- **ACTIVITY**
The answer should consist of all the records, copied exactly.

- **THE DATA**
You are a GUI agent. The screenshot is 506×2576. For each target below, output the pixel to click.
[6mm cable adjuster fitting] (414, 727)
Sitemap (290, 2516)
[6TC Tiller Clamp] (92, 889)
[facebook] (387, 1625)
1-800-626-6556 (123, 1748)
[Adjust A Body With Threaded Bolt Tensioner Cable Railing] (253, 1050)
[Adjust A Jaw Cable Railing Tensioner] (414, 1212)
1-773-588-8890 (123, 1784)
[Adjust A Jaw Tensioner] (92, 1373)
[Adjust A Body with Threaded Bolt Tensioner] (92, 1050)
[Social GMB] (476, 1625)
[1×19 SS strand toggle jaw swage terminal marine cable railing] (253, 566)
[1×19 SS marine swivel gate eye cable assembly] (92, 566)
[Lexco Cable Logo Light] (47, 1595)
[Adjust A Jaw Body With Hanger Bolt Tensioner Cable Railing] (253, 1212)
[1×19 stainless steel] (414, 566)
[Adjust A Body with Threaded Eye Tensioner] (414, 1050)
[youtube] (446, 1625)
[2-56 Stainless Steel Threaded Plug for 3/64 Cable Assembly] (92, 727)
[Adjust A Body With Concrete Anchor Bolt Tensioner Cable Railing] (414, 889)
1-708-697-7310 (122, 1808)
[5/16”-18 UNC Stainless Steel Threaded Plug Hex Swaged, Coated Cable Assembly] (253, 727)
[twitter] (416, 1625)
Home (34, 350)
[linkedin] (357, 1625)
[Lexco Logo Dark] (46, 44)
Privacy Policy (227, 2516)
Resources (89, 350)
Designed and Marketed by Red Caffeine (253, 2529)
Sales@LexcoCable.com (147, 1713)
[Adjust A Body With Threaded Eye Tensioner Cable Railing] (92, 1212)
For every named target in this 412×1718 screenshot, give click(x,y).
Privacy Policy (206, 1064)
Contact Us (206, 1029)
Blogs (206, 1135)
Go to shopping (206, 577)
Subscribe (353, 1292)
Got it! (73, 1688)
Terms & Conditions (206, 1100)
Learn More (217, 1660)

- **RESULT FOR THIS EXERCISE**
You are a GUI agent. The screenshot is 506×2576. For each target below, output the pixel to click.
[6mm cable adjuster fitting] (414, 727)
Sitemap (290, 2516)
[6TC Tiller Clamp] (92, 889)
[facebook] (387, 1625)
1-800-626-6556 (123, 1748)
[Adjust A Body With Threaded Bolt Tensioner Cable Railing] (253, 1050)
[Adjust A Jaw Cable Railing Tensioner] (414, 1212)
1-773-588-8890 (123, 1784)
[Adjust A Jaw Tensioner] (92, 1373)
[Adjust A Body with Threaded Bolt Tensioner] (92, 1050)
[Social GMB] (476, 1625)
[1×19 SS strand toggle jaw swage terminal marine cable railing] (253, 566)
[1×19 SS marine swivel gate eye cable assembly] (92, 566)
[Lexco Cable Logo Light] (47, 1595)
[Adjust A Jaw Body With Hanger Bolt Tensioner Cable Railing] (253, 1212)
[1×19 stainless steel] (414, 566)
[Adjust A Body with Threaded Eye Tensioner] (414, 1050)
[youtube] (446, 1625)
[2-56 Stainless Steel Threaded Plug for 3/64 Cable Assembly] (92, 727)
[Adjust A Body With Concrete Anchor Bolt Tensioner Cable Railing] (414, 889)
1-708-697-7310 (122, 1808)
[5/16”-18 UNC Stainless Steel Threaded Plug Hex Swaged, Coated Cable Assembly] (253, 727)
[twitter] (416, 1625)
Home (34, 350)
[linkedin] (357, 1625)
[Lexco Logo Dark] (46, 44)
Privacy Policy (227, 2516)
Resources (89, 350)
Designed and Marketed by Red Caffeine (253, 2529)
Sales@LexcoCable.com (147, 1713)
[Adjust A Body With Threaded Eye Tensioner Cable Railing] (92, 1212)
For every named target in this 412×1718 screenshot, give click(x,y).
Privacy Policy (206, 1064)
Contact Us (206, 1029)
Blogs (206, 1135)
Go to shopping (206, 577)
Subscribe (353, 1292)
Got it! (73, 1688)
Terms & Conditions (206, 1100)
Learn More (217, 1660)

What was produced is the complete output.